The carbon credits issued by Aetium are not validated by any third-party certifier of voluntary carbon offsets or independent standards regime, nor are they certified by any government-operated crediting scheme.
Climate Integrity analysis of Aetium’s business has raised serious concerns about these claims, particularly that the platform claims its credits represent genuine C02 reductions when they do not meet the standard for additionality. (Additionality explained in next section)
“An additionality test is a critical integrity safeguard in all major carbon credit standards, it assesses whether a project genuinely creates ‘additional’ emissions reductions, beyond ‘business as usual’ and which would not have occurred in the absence of the incentive,” Claire Snyder, Executive Director of Climate Integrity, said.
“Aetium’s credits fail to meet an additionality test because consumers signing up to the scheme would have bought and used their EVs or solar panels whether Aetium existed or not.”
To protect consumers from the scheme, Climate Integrity has filed a complaint to the Australian Competition and Consumer Commission outlining how the company may have breached Australian Consumer Law by engaging in misleading and deceptive conduct.
Climate Integrity has also filed a complaint to Ad Standards, stating that Aetium’s claims may be in breach of the Environmental Claims Code administered by the Australian Association of National Advertisers.
“Aetium’s claim that it aligns with the industry code of practice is another example of the integrity crisis in Australia’s carbon market. ” said Ms Snyder.
What is additionality and why does it matter?
Additionality
A key criteria for the creation of carbon credits is the concept of ‘additionality’.
A project, and the carbon credits it generates, can only be classified as ‘additional’ if the removal of carbon dioxide would not have occurred in the absence of the incentive. A requirement to achieve ‘additionality’ has been adopted by virtually all carbon crediting regimes and by climate scientists and refers to the removal of carbon dioxide from the atmosphere beyond ‘business as usual’ practices.
As Aetium is issuing carbon credits to consumers for their existing solar panels, electric vehicles and for existing forests - the credits issued don’t satisfy the principle of ‘additionality’ and do not represent genuine reductions in carbon emissions.
Avoided Emissions
Further, the methodologies adopted by Aetium are based on the contentious concept of ‘avoided emissions’. This concept uses a flawed approach of calculating emissions reductions of activities when compared against hypothetical emissions intensive alternatives. ‘Avoided Emissions’ offsets cannot cancel out emissions, and claims of their environmental benefits are likely to mislead consumers.
What happens next?
Climate Integrity engaged lawyers at the Environmental Defenders Office to make the complaints to the ACCC and Ad Standards and looks forward to any response from those two regulatory bodies.

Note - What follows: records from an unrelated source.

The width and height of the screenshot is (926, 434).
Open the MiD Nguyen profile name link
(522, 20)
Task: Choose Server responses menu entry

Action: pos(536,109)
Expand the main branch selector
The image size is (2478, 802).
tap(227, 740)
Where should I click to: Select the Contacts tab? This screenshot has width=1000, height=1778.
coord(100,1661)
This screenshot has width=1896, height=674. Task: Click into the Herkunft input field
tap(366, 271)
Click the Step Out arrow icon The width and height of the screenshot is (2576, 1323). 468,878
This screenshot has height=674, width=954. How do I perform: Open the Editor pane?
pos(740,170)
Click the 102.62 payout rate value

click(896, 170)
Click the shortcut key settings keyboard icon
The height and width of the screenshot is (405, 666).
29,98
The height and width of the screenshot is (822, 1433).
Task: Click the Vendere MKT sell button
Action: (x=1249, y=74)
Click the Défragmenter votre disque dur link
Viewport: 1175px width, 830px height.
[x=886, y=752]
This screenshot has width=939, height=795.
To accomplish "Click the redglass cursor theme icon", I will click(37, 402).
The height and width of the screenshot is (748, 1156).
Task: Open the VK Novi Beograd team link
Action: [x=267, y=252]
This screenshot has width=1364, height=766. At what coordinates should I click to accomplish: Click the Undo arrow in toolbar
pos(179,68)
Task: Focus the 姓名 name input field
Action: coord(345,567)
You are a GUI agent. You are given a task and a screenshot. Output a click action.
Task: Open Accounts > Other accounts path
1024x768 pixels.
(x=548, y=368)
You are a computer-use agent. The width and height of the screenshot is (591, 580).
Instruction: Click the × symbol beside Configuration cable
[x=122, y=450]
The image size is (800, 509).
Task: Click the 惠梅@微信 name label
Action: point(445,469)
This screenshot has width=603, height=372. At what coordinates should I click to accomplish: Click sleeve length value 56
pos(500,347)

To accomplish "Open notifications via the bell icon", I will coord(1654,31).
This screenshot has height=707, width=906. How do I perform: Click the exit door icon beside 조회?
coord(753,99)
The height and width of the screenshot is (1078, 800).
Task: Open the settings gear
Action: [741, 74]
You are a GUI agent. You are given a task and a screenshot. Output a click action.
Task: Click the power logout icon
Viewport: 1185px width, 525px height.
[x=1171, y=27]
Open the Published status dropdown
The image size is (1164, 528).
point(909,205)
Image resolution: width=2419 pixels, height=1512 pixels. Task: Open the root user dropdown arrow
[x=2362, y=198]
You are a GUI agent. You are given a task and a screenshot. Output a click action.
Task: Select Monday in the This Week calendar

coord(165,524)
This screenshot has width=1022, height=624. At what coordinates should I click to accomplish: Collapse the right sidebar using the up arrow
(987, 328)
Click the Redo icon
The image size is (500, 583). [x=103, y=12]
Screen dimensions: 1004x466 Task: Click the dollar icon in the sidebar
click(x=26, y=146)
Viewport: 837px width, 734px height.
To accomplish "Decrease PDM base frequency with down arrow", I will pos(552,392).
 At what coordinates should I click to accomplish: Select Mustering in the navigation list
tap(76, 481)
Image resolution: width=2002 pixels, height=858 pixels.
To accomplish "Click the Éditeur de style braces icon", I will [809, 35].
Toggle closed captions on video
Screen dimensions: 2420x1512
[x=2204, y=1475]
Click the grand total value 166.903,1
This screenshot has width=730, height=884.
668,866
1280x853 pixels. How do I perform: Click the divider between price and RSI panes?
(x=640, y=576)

Climate Integrity also met with Aetium to raise its concerns. Aetium’s response disputed the definition of additionality that exists in the scientific literature and in carbon credit standards such as Verra, IVCM, the Climate Change Authority, characterising the meaning of ‘additionality’ as ‘grey’. Aetium is yet to sell carbon credits to the market.
Aetium is a signatory of the Carbon Market Institute’s (CMI) industry code of conduct, which states that its mission is; “To enhance the integrity, transparency and accountability of Australia’s carbon industry,...”, Climate Integrity has written to CMI to raise its concerns.
A response from the administrator of the Code of Conduct said that it does not regulate or assess the technical quality of carbon credits and that Climate Integrity’s concerns are outside of the scope of the code and would be more appropriately dealt with by a relevant regulator.